The bank robbery clearly exposes the Joker's characteristics and what he is capable of. Heath Ledger's top-notch and commendable acting paves the way for the film's epic status. Every scene he appears in is a blast and a chaotic aesthetic to watch; his nuances of teasing others are eye-grabbing sights (especially when he struggles to remember Rachel's name to Harvey at the hospital is cunningly clever).
As a story, Dark Knight is a bloody brilliant cat and mouse thriller(though it seems over the top in some places...let it be it's a superhero movie). Bruce Wayne (Christian Bale)billionaire by day and a vigilante at night(Batman) wants to retire and hand over his mantle to the next, and wants a peaceful life with Rachel(Maggie Gyllenhaal), his childhood sweetheart. There enters district attorney Harvey Dent(Aaron Eckhart), who wants a crime-free Gotham.
When Batman gives him Lau a businessman with criminal inclination, Joker sets foot who unleashes a new crime wave on Gotham and terrorises the people.
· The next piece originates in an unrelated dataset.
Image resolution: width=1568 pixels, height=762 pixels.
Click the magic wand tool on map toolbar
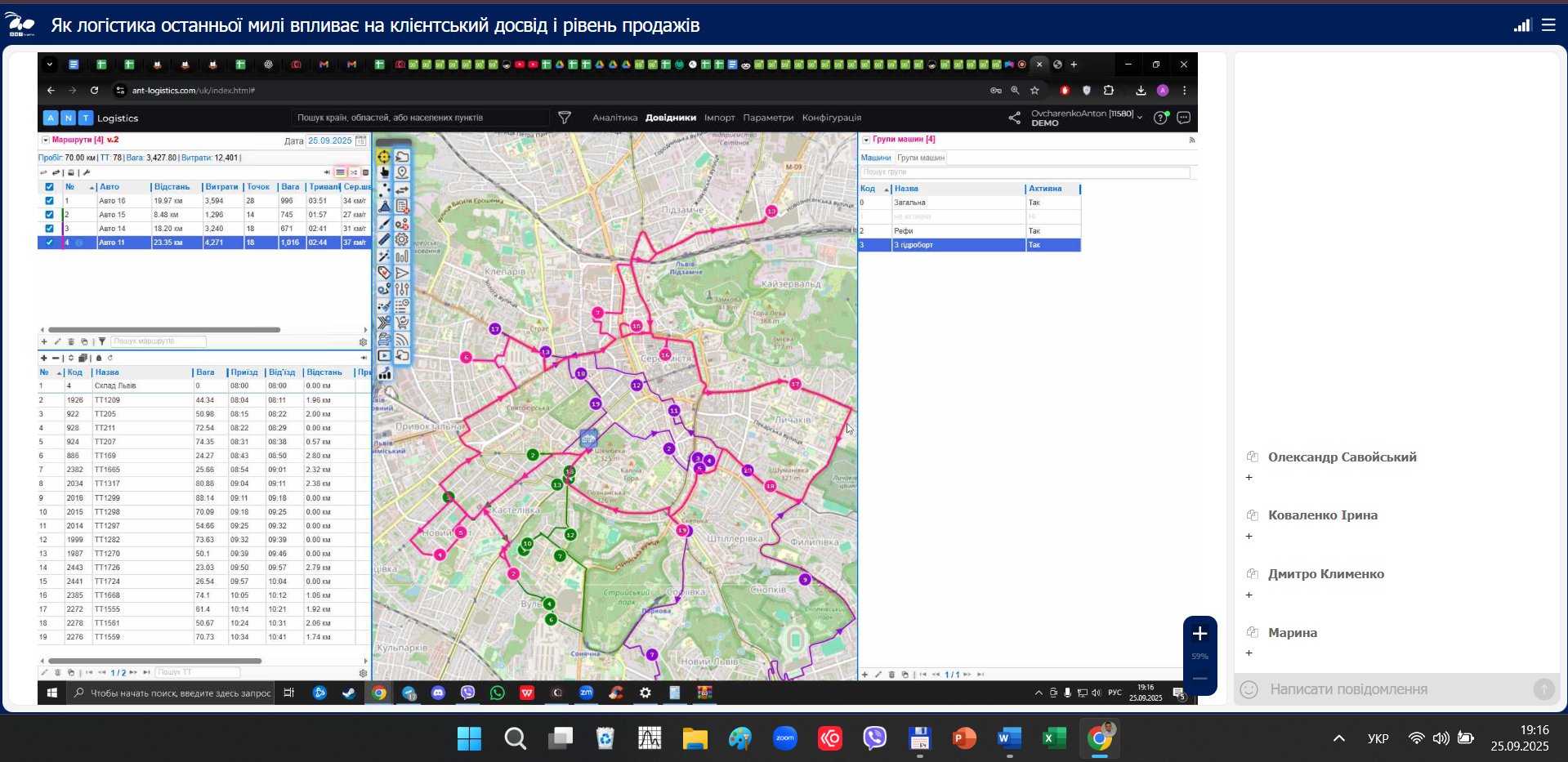[384, 256]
Harvey and Batman, and Gordon(Gary Oldman) try their best and trick the mastermind Joker into custody, only to be outplayed by him.
Batman pays a heavy price for this, Rachel dies, Dent is severely burned, and Gotham's people who once worshipped Batman now hate him and want to unmask and outcast him.
The climax face-off is speechless, though Joker is arrested and incarcerated for his crime, but he made sure he destroyed Batman's principle of no-killing by making the Dark Knight kill Gotham's White Knight.
"Not the hero Gotham deserved, but it needed."